Por falta de uma unidade instalada na comarca de Uberaba, trabalhadores principalmente carentes, que buscam acionar o Instituto Nacional de Seguridade Social (INSS), não têm como utilizar a Defensoria Pública da União – órgão responsável por prestar assistência jurídica gratuita, principalmente em processos relativos aos benefícios e aposentadorias.
Se existisse na comarca uberabense a Defensoria Pública da União, esta poderia representar o segurado perante o INSS, os Juizados Especiais Federais ou a Justiça Federal, principalmente quando o órgão previdenciário se negar a conceder o benefício administrativamente. Com a ausência da unidade, estes trabalhadores, grande parte sem condições financeiras, ficam dependendo da nomeação de um advogado dativo pelo juiz federal, conforme explica o coordenador da Defensoria Pública do Estado de Minas Gerais, Marcelo Tônus de Melo Furtado.

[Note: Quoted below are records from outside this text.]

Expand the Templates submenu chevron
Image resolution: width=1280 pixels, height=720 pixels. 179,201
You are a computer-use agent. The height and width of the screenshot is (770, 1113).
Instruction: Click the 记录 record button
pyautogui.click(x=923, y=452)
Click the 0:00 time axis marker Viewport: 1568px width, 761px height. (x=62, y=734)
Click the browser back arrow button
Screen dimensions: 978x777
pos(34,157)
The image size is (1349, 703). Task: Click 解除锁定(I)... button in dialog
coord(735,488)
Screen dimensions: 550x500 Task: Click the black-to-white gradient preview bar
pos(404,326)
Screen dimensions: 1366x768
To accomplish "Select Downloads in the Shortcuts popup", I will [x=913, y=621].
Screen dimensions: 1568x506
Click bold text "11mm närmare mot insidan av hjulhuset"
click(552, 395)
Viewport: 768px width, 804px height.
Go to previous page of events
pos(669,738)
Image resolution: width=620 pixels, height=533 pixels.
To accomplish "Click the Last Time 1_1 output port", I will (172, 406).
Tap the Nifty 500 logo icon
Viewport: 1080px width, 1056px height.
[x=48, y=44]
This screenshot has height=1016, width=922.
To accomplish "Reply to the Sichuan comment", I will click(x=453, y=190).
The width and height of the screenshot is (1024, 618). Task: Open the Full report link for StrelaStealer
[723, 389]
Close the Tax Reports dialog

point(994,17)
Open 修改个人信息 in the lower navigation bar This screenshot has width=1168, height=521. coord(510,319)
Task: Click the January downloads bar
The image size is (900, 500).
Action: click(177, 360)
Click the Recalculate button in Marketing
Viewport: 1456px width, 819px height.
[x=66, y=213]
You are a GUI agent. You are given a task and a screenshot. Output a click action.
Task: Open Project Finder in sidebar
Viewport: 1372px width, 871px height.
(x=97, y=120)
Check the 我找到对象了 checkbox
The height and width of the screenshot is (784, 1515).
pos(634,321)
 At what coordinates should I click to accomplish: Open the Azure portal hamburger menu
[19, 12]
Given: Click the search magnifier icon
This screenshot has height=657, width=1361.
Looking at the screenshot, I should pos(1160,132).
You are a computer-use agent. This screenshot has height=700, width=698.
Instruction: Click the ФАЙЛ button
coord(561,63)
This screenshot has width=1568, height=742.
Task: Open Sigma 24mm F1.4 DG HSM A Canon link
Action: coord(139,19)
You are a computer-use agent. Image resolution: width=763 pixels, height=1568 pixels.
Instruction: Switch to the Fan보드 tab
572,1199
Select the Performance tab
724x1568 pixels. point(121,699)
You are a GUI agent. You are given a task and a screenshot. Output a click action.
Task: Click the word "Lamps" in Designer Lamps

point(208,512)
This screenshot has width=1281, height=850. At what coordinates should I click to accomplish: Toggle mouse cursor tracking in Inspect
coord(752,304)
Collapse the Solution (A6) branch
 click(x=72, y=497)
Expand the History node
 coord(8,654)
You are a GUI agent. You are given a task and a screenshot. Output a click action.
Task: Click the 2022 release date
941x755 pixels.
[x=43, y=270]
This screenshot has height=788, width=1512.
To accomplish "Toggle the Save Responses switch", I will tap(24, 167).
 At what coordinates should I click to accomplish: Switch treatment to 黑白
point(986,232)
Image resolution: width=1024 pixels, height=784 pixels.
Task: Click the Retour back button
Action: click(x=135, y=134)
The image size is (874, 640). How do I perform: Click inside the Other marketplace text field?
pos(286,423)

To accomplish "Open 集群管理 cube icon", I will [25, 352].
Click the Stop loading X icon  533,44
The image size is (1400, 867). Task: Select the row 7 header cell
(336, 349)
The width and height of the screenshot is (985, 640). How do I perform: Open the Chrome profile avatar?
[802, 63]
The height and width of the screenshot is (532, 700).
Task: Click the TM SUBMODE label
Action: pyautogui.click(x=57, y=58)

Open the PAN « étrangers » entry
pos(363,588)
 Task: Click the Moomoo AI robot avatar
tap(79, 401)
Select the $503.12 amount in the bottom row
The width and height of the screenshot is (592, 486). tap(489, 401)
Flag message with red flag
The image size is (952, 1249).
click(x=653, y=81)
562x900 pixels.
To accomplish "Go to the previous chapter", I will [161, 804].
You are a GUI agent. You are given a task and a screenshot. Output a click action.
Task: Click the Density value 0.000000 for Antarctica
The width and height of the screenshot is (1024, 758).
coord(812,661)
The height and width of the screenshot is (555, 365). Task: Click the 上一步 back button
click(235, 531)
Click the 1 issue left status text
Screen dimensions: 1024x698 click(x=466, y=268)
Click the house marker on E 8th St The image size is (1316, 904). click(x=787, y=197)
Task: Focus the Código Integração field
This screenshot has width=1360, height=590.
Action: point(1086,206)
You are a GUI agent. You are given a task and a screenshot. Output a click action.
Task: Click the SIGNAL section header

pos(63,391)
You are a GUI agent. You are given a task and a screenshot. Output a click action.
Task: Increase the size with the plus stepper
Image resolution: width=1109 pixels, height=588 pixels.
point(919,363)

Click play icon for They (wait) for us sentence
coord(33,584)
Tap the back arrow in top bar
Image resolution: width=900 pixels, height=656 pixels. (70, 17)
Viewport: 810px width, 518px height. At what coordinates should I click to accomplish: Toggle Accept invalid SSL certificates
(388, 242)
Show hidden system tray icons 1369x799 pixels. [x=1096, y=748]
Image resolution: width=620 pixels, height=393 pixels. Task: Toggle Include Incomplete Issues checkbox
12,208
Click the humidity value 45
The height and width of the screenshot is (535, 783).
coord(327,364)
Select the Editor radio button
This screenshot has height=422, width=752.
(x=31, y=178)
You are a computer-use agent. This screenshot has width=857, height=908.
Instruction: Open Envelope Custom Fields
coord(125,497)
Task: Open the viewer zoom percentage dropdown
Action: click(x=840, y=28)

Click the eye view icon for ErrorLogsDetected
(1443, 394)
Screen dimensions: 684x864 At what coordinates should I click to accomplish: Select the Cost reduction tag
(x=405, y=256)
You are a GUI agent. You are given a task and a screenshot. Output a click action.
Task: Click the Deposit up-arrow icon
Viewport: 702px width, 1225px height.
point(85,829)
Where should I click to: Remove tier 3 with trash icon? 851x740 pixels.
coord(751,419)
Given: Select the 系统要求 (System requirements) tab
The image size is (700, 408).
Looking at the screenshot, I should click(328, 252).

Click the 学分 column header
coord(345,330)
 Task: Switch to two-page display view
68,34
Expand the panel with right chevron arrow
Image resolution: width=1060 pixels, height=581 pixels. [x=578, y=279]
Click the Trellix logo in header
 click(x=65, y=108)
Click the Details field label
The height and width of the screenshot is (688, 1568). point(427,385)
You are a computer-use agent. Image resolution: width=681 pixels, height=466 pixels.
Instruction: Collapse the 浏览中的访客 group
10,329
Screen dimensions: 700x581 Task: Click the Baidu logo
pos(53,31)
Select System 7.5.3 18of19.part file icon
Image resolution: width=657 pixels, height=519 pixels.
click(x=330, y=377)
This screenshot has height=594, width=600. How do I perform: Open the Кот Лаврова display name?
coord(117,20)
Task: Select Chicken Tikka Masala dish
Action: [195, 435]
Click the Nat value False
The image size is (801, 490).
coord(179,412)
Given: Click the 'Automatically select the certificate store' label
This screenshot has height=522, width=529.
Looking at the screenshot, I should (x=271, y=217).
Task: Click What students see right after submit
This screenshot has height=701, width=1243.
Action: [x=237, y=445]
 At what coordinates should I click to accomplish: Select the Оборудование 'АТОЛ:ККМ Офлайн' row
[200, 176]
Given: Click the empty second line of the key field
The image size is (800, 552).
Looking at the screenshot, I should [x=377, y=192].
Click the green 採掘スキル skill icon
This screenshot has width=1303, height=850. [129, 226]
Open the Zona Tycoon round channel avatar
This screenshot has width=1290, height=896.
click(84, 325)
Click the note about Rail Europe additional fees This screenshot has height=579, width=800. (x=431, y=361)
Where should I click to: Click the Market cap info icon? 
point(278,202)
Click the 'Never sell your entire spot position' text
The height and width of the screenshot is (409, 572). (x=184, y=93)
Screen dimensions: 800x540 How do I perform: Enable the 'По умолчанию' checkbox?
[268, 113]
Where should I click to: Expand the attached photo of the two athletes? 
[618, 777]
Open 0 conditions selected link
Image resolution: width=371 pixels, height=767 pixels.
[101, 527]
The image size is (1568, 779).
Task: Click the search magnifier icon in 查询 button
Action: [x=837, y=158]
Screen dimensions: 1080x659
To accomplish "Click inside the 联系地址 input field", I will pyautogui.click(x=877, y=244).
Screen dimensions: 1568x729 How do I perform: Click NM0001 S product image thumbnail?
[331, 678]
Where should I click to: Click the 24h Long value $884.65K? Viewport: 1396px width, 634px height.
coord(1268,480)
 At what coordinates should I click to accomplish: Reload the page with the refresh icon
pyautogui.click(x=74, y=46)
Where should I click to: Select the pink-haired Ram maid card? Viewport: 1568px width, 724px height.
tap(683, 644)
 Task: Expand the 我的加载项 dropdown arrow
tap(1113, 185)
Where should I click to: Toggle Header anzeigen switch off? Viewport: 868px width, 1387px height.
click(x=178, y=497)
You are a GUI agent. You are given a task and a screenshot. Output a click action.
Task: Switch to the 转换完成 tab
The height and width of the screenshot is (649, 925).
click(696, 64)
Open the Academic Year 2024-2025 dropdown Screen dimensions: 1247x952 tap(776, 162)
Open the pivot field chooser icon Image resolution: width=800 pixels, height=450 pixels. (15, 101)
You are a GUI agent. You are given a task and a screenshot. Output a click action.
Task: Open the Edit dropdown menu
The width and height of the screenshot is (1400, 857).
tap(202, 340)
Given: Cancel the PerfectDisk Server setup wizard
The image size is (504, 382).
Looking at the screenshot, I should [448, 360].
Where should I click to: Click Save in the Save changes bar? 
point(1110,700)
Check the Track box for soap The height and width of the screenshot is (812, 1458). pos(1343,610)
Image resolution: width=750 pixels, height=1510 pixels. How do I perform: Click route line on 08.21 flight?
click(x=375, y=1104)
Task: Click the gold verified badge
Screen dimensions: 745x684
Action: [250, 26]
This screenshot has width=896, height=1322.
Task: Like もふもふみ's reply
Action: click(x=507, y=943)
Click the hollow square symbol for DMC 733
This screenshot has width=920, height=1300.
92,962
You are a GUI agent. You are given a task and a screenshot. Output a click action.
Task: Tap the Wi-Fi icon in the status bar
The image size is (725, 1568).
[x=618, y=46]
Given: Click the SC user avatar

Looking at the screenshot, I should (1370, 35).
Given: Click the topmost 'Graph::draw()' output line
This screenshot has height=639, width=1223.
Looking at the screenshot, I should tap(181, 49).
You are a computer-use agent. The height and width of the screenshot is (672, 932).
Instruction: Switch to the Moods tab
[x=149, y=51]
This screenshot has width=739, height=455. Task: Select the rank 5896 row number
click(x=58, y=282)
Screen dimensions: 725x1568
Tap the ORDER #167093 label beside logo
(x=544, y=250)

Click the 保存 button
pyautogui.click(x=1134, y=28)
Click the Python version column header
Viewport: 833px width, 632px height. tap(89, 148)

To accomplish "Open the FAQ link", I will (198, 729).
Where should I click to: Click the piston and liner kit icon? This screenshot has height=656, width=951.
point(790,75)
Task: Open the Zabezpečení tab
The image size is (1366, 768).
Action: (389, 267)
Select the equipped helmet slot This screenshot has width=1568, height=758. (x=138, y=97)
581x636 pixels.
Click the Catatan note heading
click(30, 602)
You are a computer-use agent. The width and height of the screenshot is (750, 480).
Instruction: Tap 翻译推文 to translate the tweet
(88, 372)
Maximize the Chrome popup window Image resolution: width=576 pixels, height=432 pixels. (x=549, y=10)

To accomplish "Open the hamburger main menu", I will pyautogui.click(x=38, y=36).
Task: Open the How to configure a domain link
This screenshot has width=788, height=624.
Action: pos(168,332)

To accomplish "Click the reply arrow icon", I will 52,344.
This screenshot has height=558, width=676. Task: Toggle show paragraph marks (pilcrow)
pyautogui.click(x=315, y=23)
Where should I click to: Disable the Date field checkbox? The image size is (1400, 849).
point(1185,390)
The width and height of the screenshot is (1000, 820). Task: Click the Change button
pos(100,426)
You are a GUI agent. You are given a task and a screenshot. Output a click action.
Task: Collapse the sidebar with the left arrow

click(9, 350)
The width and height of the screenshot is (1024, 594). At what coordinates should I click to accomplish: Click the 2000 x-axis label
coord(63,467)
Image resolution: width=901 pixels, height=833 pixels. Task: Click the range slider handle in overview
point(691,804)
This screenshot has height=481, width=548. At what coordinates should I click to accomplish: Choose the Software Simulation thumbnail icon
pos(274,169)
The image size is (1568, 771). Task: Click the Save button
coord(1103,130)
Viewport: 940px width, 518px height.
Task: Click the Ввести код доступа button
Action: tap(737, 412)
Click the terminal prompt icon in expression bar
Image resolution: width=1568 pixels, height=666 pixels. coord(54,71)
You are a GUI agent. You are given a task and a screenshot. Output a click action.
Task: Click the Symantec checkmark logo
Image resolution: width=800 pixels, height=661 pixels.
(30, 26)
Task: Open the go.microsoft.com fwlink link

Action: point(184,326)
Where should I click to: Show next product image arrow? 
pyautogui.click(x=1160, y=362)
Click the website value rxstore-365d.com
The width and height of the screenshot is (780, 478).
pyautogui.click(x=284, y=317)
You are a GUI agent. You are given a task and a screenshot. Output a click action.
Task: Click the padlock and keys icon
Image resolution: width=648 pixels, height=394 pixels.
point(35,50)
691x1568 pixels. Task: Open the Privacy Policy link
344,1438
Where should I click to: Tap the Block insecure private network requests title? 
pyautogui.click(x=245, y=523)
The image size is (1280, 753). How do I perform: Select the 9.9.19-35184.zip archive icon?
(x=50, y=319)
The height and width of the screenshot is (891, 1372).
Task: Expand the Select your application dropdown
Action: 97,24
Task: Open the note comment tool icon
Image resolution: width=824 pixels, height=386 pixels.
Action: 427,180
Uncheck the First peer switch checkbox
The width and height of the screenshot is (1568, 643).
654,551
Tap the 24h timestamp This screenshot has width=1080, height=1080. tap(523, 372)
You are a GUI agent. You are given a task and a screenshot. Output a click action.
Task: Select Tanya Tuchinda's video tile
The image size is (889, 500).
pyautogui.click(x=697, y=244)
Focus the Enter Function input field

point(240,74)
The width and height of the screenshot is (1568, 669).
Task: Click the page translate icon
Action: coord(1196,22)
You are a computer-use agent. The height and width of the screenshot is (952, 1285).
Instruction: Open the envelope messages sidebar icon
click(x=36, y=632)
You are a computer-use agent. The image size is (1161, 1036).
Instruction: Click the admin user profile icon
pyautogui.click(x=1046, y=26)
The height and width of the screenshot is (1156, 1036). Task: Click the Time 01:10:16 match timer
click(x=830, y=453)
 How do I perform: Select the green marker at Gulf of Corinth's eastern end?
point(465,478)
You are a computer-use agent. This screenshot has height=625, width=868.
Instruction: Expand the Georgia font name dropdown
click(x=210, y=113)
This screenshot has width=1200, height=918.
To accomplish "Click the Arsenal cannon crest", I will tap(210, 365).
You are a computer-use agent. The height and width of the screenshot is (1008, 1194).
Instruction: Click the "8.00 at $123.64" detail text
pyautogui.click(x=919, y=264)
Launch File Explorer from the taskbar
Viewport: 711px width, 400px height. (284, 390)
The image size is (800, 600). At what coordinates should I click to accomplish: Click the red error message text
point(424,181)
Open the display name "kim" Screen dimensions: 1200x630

De acordo com ele, unidades da Defensoria Pública da União estão instaladas apenas nas capitais e em algumas cidades-polo, como, por exemplo, Uberlândia. “São unidades que funcionam com pouco pessoal. Às vezes, existe apenas um defensor”, informa. Para ele, o Estado deve promover a melhoria da assistência jurídica nesta área, pois se valer de advogados dativos, segundo ele, atenta contra a Constituição Federal.